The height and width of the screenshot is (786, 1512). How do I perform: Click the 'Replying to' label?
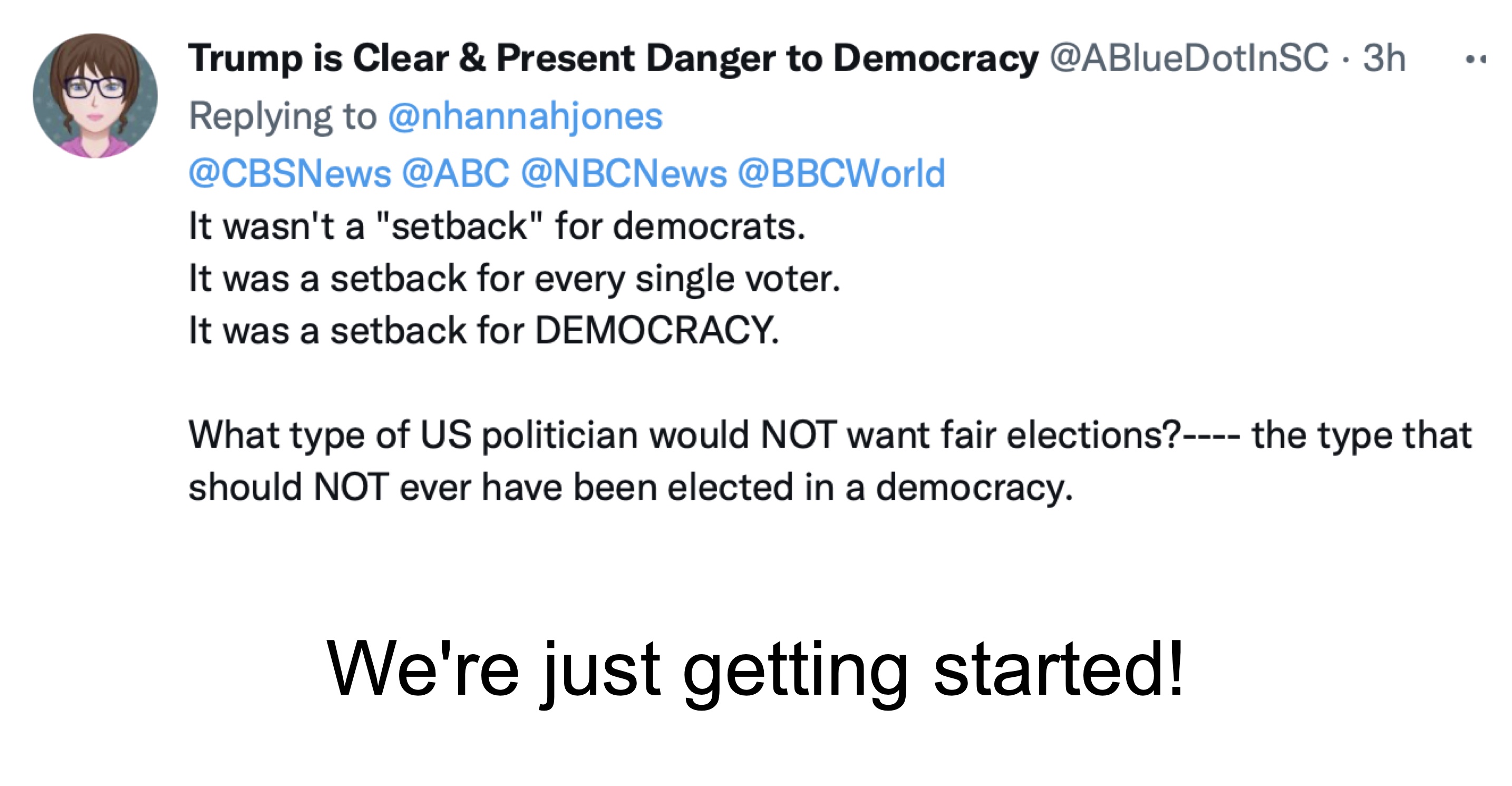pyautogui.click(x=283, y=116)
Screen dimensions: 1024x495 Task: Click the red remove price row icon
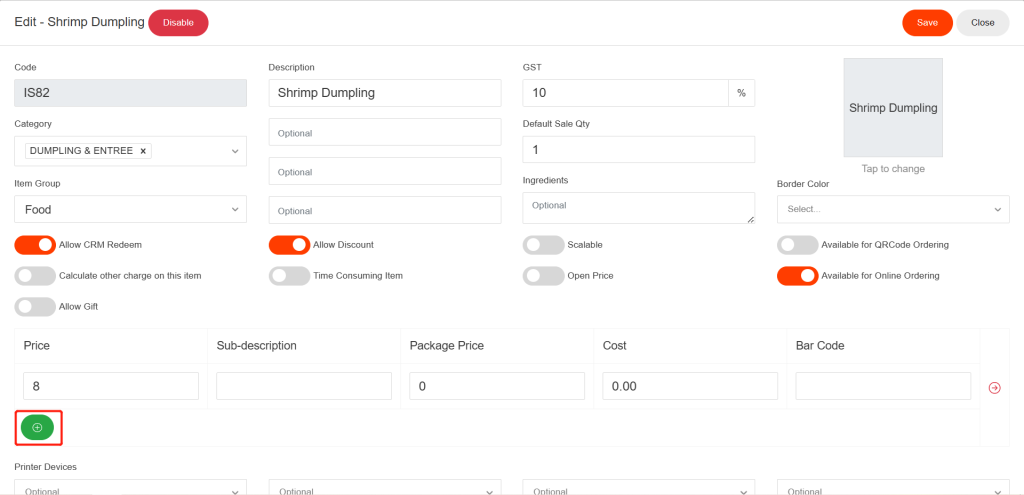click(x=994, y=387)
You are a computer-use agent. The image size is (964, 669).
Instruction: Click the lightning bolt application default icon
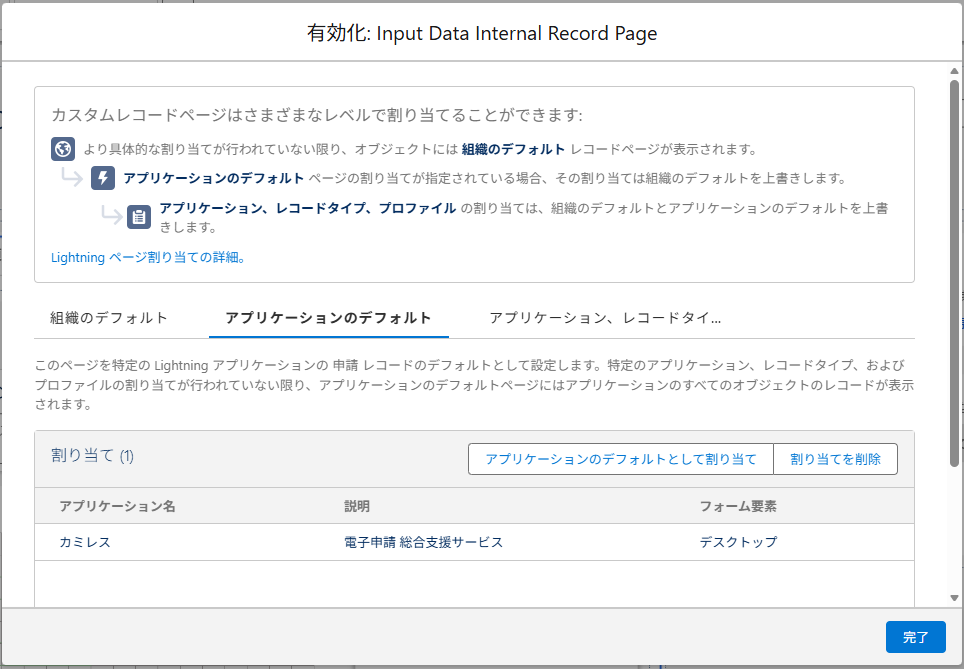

Stated task: Which lines in the entries above contain the word "icon" with matching case? Find each one and copy it out in full.

Final answer:
Screen dimensions: 1024x495 Task: Click the red remove price row icon
Instruction: Click the lightning bolt application default icon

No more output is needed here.